Most compact, efficient, readable and clever solution for the "Find the first repeated character in a string" challenge

Question

I have a programming interview tomorrow and I'm practicing for it. I read that one of the common questions is to find the first repeated character in a string, using the prototype

size_t FindFirstRepeatedChar ( char * );

The best solution I could come up with is

#include <string.h>
#include <vector>

char FindFirstRepeatedChar ( char * S )
{
   /* Returns the index of the first repeated character in the string S. 
      Assume S does indeed contain a repeat.
   */
   std::vector<bool> booVec(128,false)
   for (char * c1(S), * c2(S+strlen(S)); c1 != c2; ++c1)
   {
       size_t i((size_t)*c1); 
       if (booVec[i] == false) booVec[i] = true;
       else return (char)i;
   }   
}

but I'm wondering

(1) Is this wrong?

(2) If it's not wrong, is there any way I can save electrons, i.e. optimize it further?

(3) Is there a standard library algorithm that I can exploit to solve it in 1 line?

Answer 1

Issues:

• What others observed already: the negative chars issue is worst because it will crash. Using vector is inefficient because it allocates memory dynamically, a usually expensive operation. Iterating the string once just for finding its end can be avoided by testing for the null char on the fly.

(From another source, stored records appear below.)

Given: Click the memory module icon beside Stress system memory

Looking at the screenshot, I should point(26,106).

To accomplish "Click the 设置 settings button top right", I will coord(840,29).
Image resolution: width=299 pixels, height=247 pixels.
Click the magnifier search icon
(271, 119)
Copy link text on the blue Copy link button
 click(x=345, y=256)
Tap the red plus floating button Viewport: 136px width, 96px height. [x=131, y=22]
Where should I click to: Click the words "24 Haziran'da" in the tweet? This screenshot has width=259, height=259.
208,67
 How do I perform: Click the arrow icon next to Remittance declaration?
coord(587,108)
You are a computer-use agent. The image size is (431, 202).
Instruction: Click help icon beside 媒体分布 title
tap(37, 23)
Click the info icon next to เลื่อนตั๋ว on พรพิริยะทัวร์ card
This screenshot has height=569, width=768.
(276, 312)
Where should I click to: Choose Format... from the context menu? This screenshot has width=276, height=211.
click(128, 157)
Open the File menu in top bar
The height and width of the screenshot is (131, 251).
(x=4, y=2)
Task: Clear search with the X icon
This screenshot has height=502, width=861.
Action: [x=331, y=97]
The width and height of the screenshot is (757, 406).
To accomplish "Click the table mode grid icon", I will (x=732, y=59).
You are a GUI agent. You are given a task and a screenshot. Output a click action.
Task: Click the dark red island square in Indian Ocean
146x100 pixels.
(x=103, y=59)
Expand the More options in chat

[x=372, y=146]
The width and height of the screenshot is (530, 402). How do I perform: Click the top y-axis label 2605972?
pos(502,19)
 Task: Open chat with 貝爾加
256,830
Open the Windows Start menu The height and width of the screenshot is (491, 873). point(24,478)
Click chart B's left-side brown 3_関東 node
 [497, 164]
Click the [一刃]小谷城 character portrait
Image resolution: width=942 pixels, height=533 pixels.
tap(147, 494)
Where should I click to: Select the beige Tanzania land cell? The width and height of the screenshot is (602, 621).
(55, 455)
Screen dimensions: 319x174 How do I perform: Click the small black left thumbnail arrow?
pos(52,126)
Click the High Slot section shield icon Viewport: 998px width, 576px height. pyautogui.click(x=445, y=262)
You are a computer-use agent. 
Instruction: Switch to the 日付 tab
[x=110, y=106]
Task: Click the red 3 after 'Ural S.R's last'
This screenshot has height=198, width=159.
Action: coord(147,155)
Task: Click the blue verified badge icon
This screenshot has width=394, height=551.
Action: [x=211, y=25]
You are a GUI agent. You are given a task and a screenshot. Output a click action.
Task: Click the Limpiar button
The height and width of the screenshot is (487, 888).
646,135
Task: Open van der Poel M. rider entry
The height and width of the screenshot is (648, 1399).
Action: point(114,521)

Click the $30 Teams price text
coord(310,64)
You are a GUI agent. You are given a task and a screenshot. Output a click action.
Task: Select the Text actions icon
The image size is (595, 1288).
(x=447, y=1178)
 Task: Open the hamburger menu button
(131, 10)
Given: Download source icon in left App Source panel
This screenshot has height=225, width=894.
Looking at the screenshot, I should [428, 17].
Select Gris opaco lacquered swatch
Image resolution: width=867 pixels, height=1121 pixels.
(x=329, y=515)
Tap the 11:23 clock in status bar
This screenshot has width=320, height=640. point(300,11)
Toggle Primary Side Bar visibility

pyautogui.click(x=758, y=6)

• My main concern is that you silently changed the function's return type from what was required/specified. That's pretty bad in this case because a user only reading the specification/documentation would assume that FindFirstRepeatedChar returns size_t. He could code

  size_t firstRepIndex = S[FindFirstRepeatedChar ( char * S )];
  

  which would not even lead to a warning because char has an integer promotion path to size_t. That "index" (in the range 1..255) can be out of range if S is short so that indexing S with it will be UB.

  Returning a char also conveys less information than an index (where is the repetition?). Lastly, an index has values for "no repetition" (0 or the one-past the last element index), if some day you may want to test unknown strings. Chars do not have an "escape value" because in the general case a char can hold any bit pattern, including 0 (although in this case, since no length parameter is present, we must assume 0 terminated string arguments so that 0 can be used to indicate "not found").

Answer 2

I might try this:

char FindFirstRepeatedChar(char *S) {
    size_t i = 1;
    while (!memchr(S, S[i], i)) i++;
    return S[i];
}

The repeat must appear in the first 256 characters (by the pigeon-hole principle), so this code always runs in O(1) time.

Answer 3

I'm thinking of ways to use regex matching. This works, assuming there is a duplicate. perl -pe '$_=reverse;s/(.*(.).*\2.*)/\2/s'. It would be better if I could get rid of the reverse, though.

Answer 4

Your code has a few flaws.

First, char may be signed or unsigned, and casting a signed char to size_t directly may have unintended consequences due to sign extension. This is only interesting of course, if you accept that any characters greater than 127 might exist, which your code currently does not support at all - if this is not the case, you can reduce the size of your vector even further, though.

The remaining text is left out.